There were two fronts to think about, the way to deploy the platform for this and the way for tenants to deploy their applications in the platform.
For the Platform
It was developed as a sort of “white-label” platform. This translated to a platform with enough levels of abstractions where we could simply input “branding” and security rules and configurations depending on the requirements for each of the platforms.
Some things were customizable such as:
- Host Scanning
- Supporting multiple tools and vendors to perform host scanning
- Image Vulnerability Scanning
- Ability to scan images as part of the CI and block unscanned images from being deployed by a chosen tool
- Governance policies
- Denying containers running with root user
- Denying privileged containers
- Enforce pulling images from a specific URL
- EDR
- Endpoint Detection Response - Configurable per platform/cluster
- SIEM
- Each platform could have its own rules and its own set of data that would be required to be sent to SIEM.
Others were standard between all clusters:
- Secure communication
- All communication made to clusters was encrypted
- RBAC was implemented to ensure only specific users could access specific resources. This is integrated with AzureAD.
- Network policies
- Same basic network policy setup but each cluster could have custom rules.
For the Tenants
Tenants should have as seamless an experience as possible. That would mean that there would be a simple and standard way to deploy to all of these different platforms. A CI/CD tool was developed that would achieve this by giving the required configurations for each of the different parts.

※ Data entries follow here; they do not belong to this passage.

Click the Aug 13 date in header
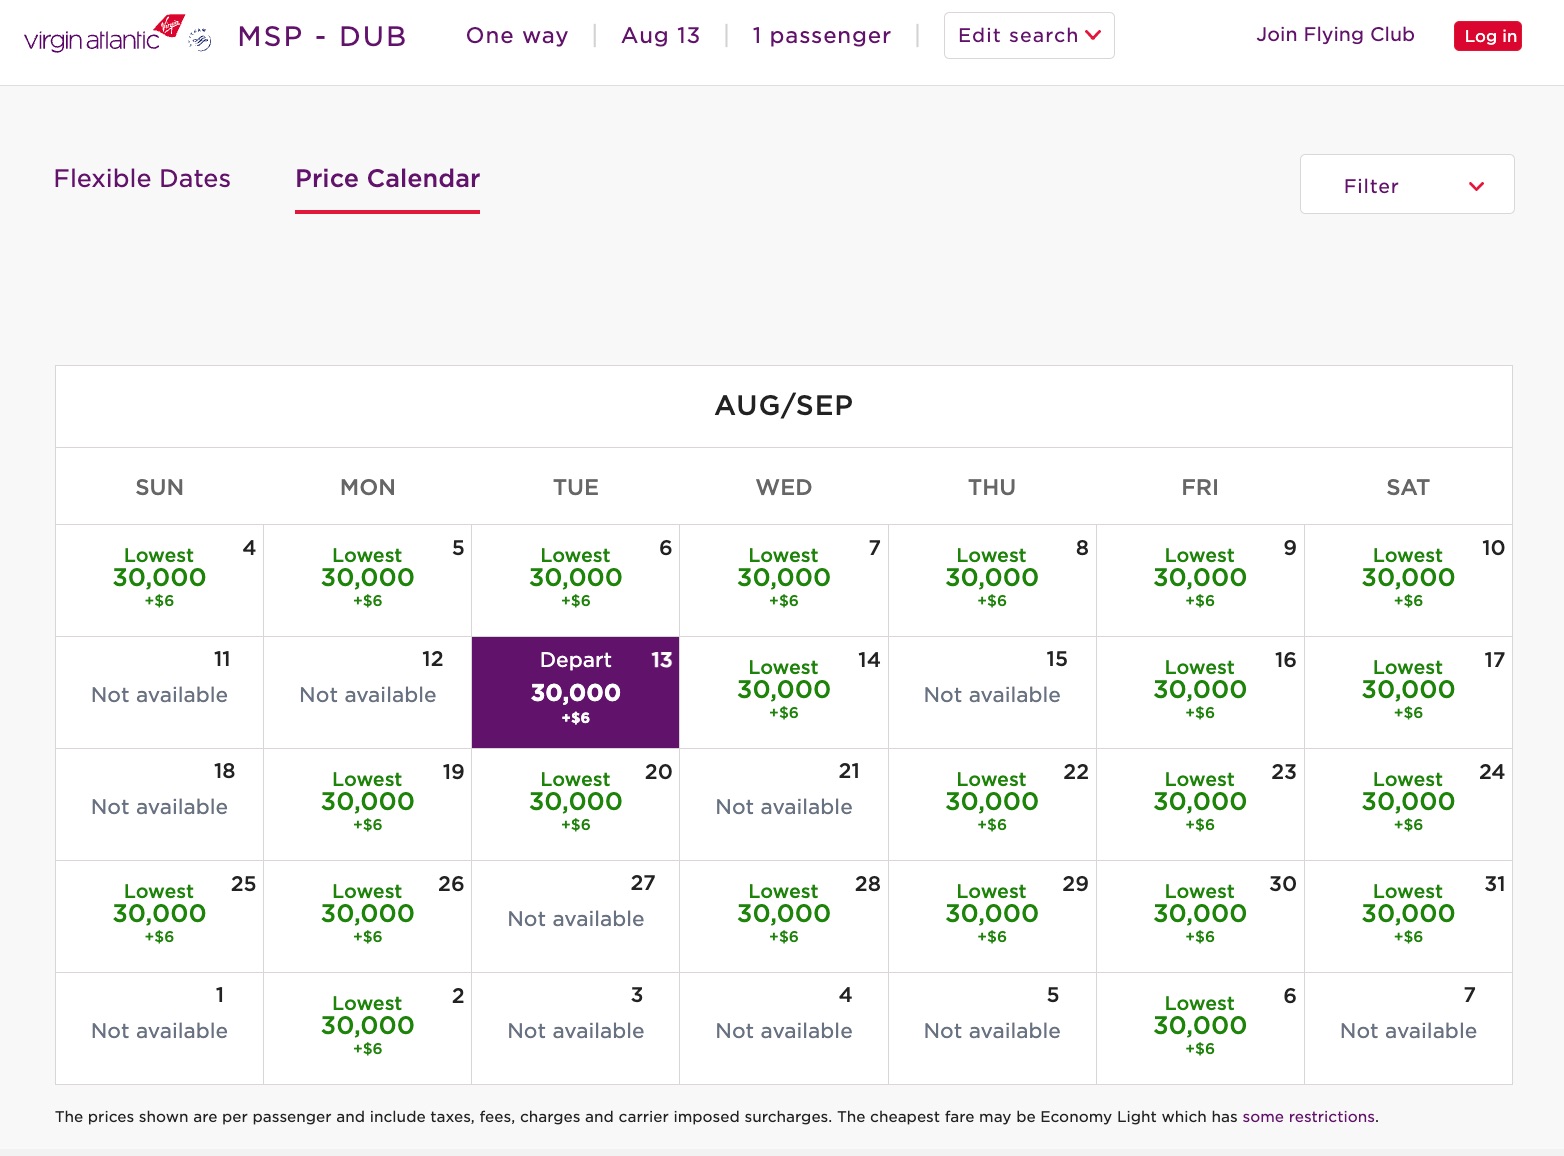This screenshot has width=1564, height=1156. coord(660,35)
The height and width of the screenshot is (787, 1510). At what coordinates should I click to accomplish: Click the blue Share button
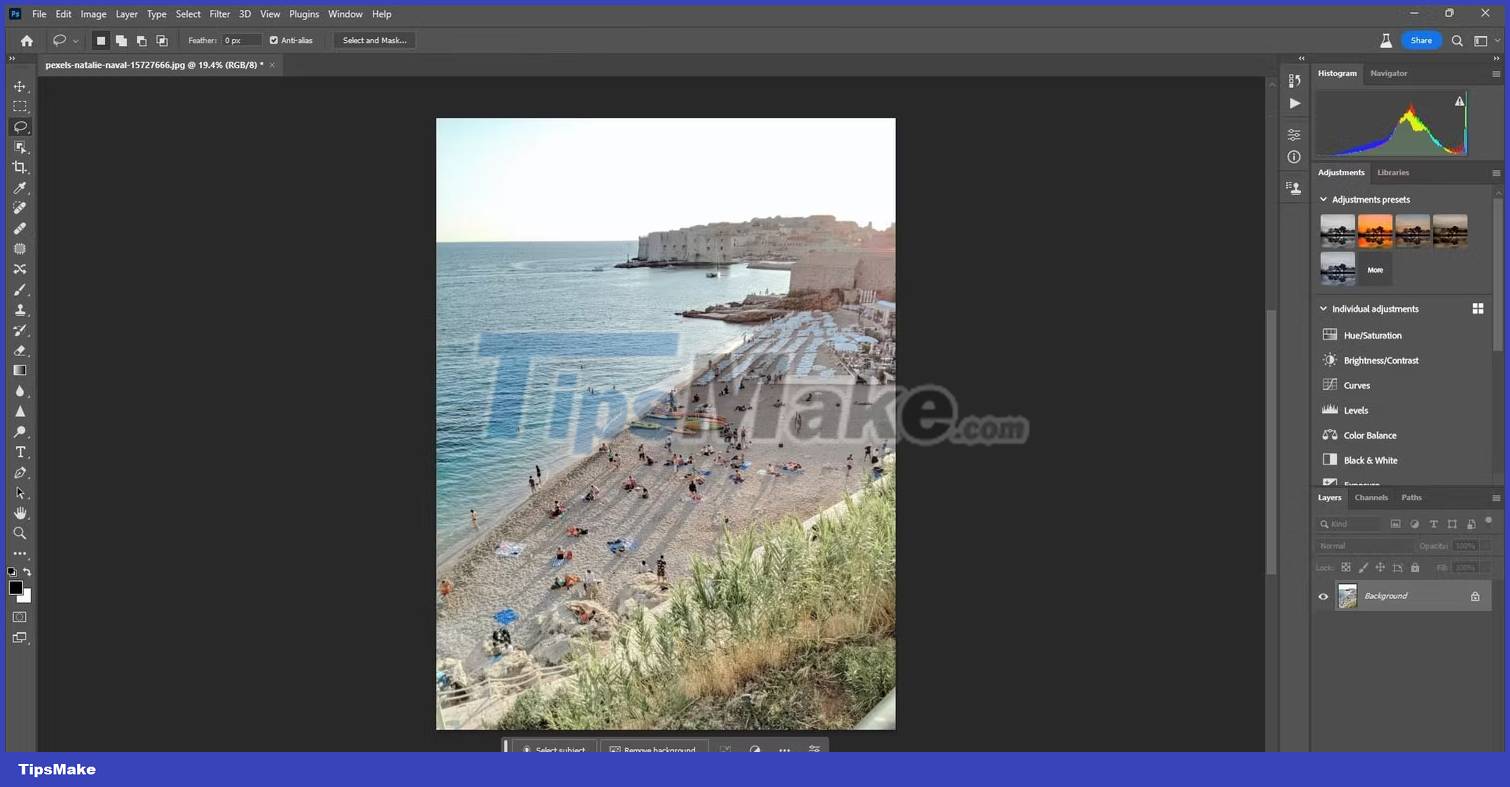coord(1421,40)
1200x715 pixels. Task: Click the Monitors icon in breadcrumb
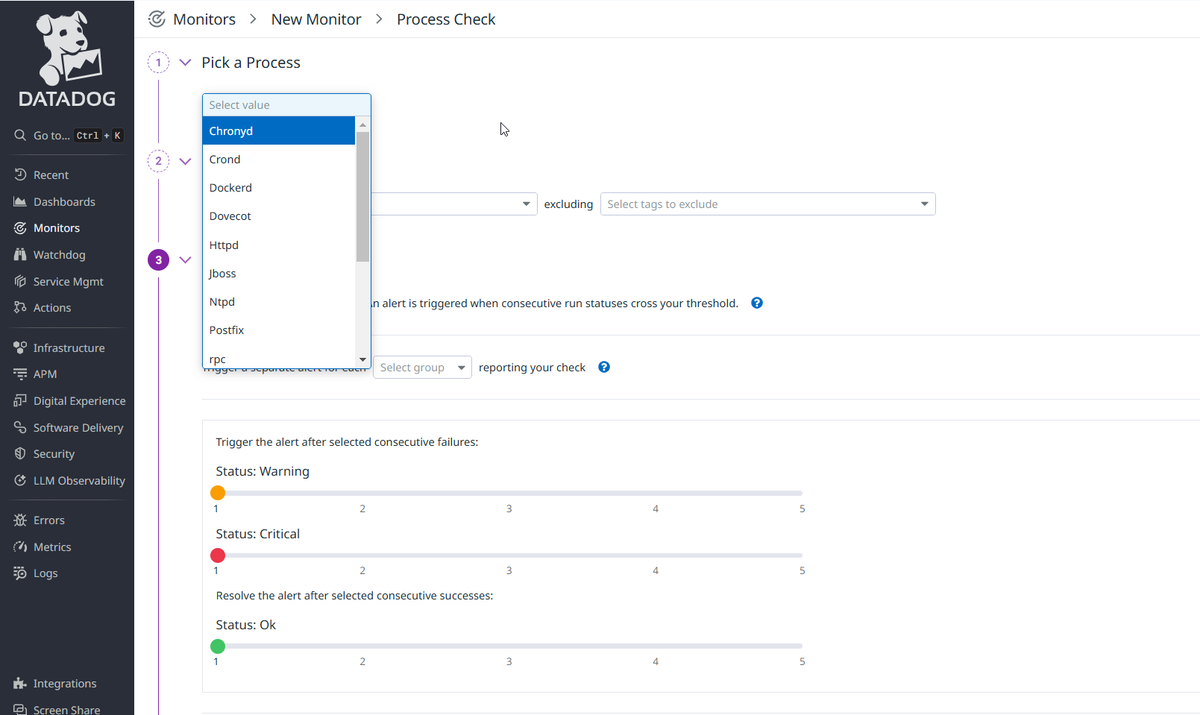tap(157, 19)
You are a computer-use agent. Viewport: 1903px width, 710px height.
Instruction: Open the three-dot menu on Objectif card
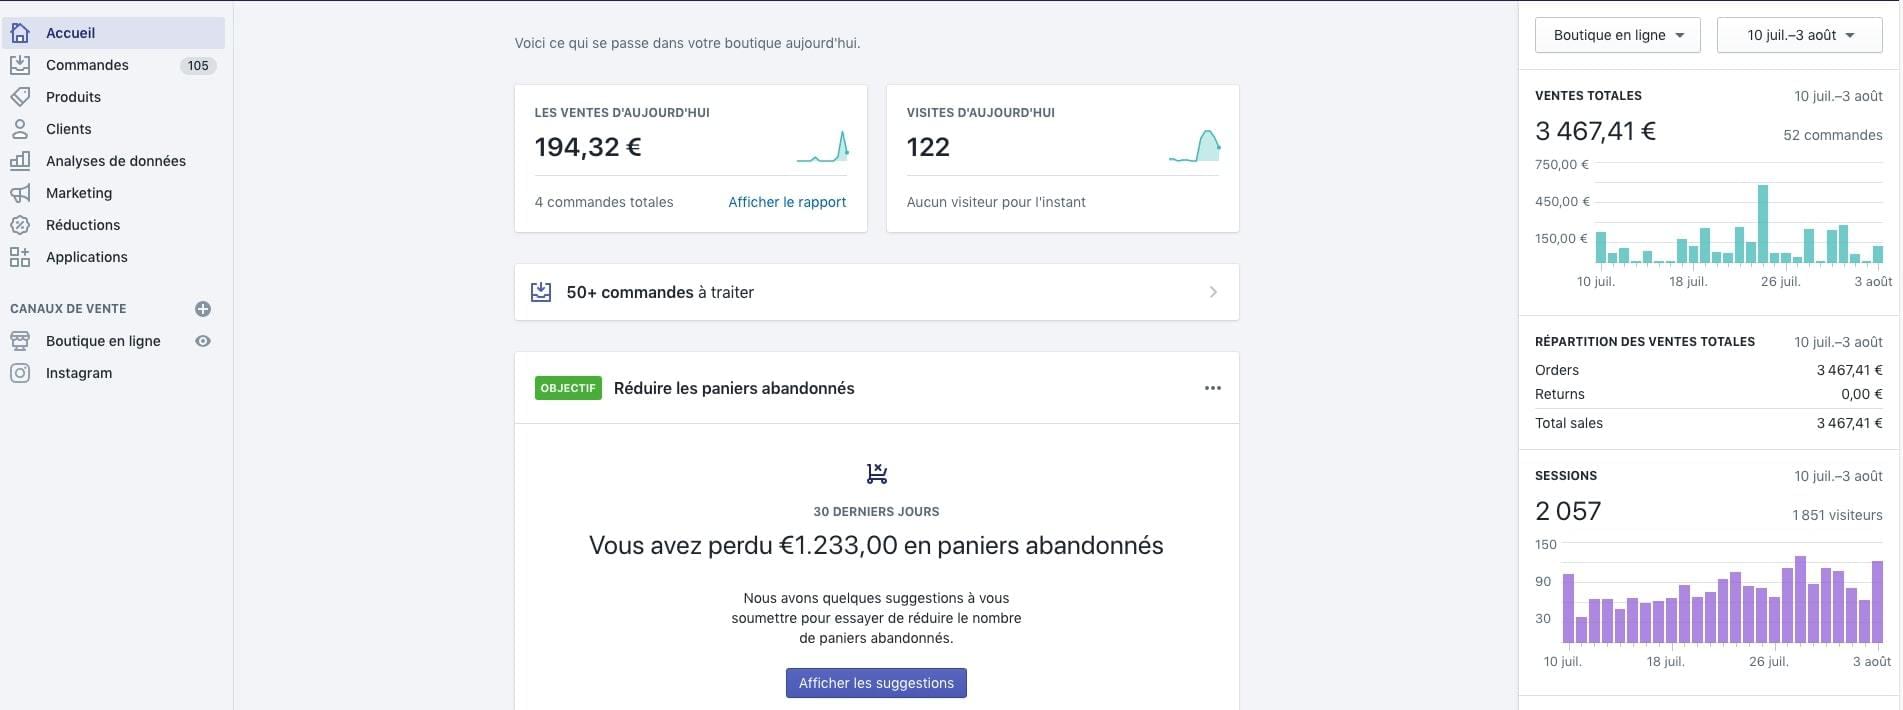click(1212, 388)
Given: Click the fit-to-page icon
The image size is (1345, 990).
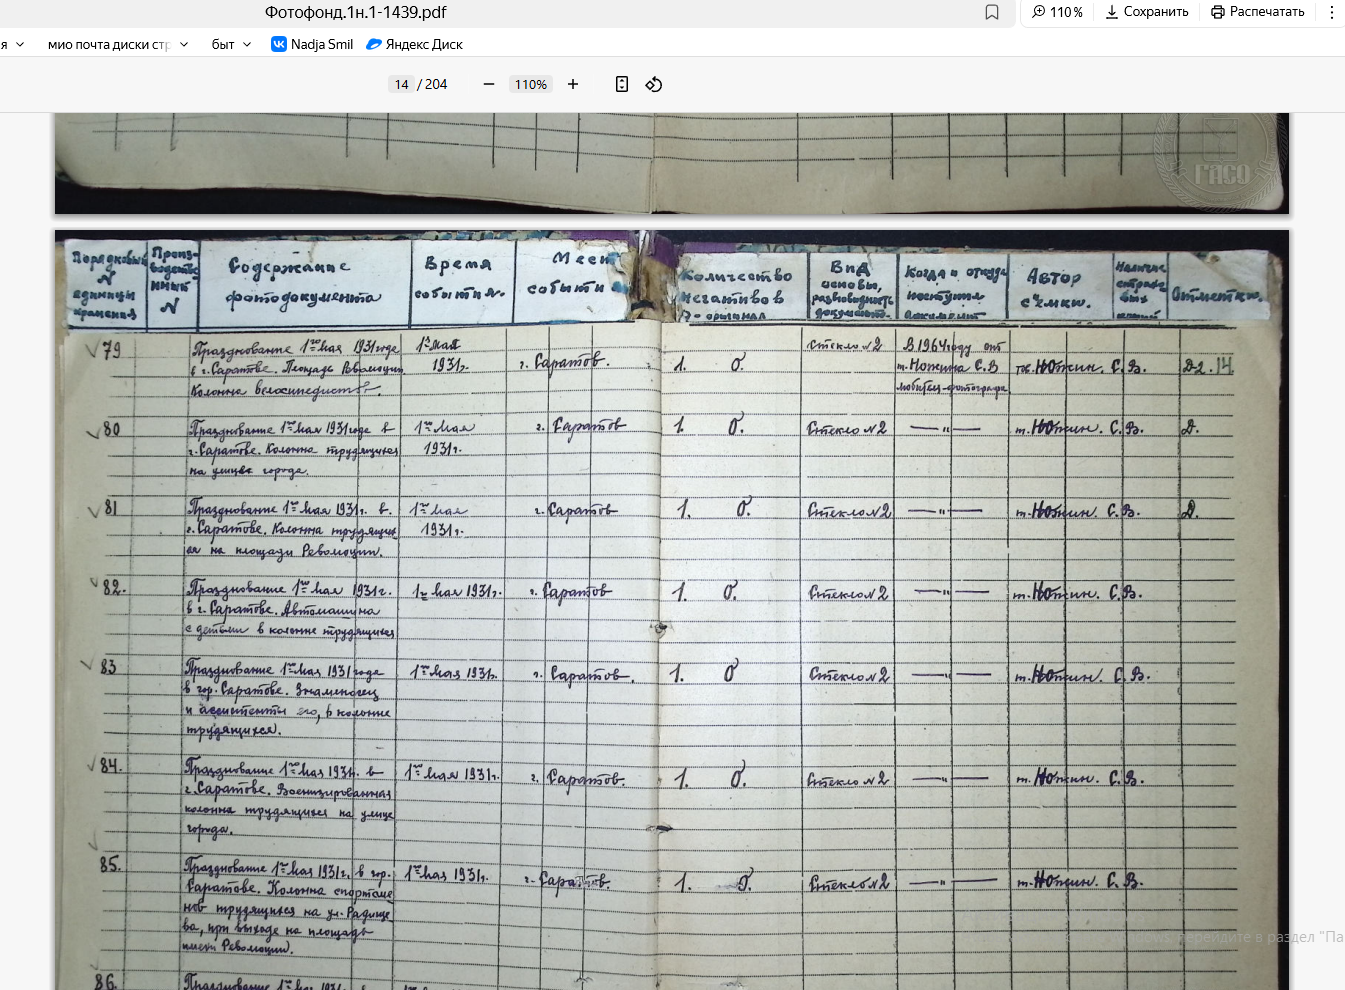Looking at the screenshot, I should click(622, 84).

This means that if you want to deploy to Platform X they would be required to scan the image using Trivy , which could be implemented as a step in the CI.
Any breaking changes or implementations could also be done in an almost transparent way, provided the tenant was using this tool. This can speed up the release process of features since you would not need to wait for hundreds of tenants to complete that.
Security Team
For the security of the platform as a whole, a new team was created that assessed discovered vulnerabilities in the system. In one of the cases, it was found that by using a special Jenkins agent you would gain high privileges in the system that would allow you to change resources in the Kubernetes platform that the team should not have permission to do.
Similar to any other vulnerability, the team has to:
- Based on a variety of symptoms like if the vulnerability allows for privilege escalation, a CSVV score is given to understand the level of vulnerability.
- Have 30 days to fix/mitigate a major vulnerability.
The solutions can be varied. One of the potential solutions to restrict certain things from happening in the cluster is by creating a validating webhook to restrict certain keys in the created objects.
Besides this, the team is also responsible for maintaining and developing the security tools such as the policy controller and its rules.
Lessons Learnt
Having a secure platform has many layers! Not only do you need to ensure that the platform itself is secure, but you also need to have secure tooling for things like CI/CD, as well as providing ways for the tenant applications to be compliant with the security requirements.
Because of all of this complexity, we do see it being ignored or pushed to the backlog and there it only becomes a priority when it’s already too late and the vulnerability has already caused issues. That’s why it’s important to invest in it from the get-go and make it useful and easy to use for everyone involved.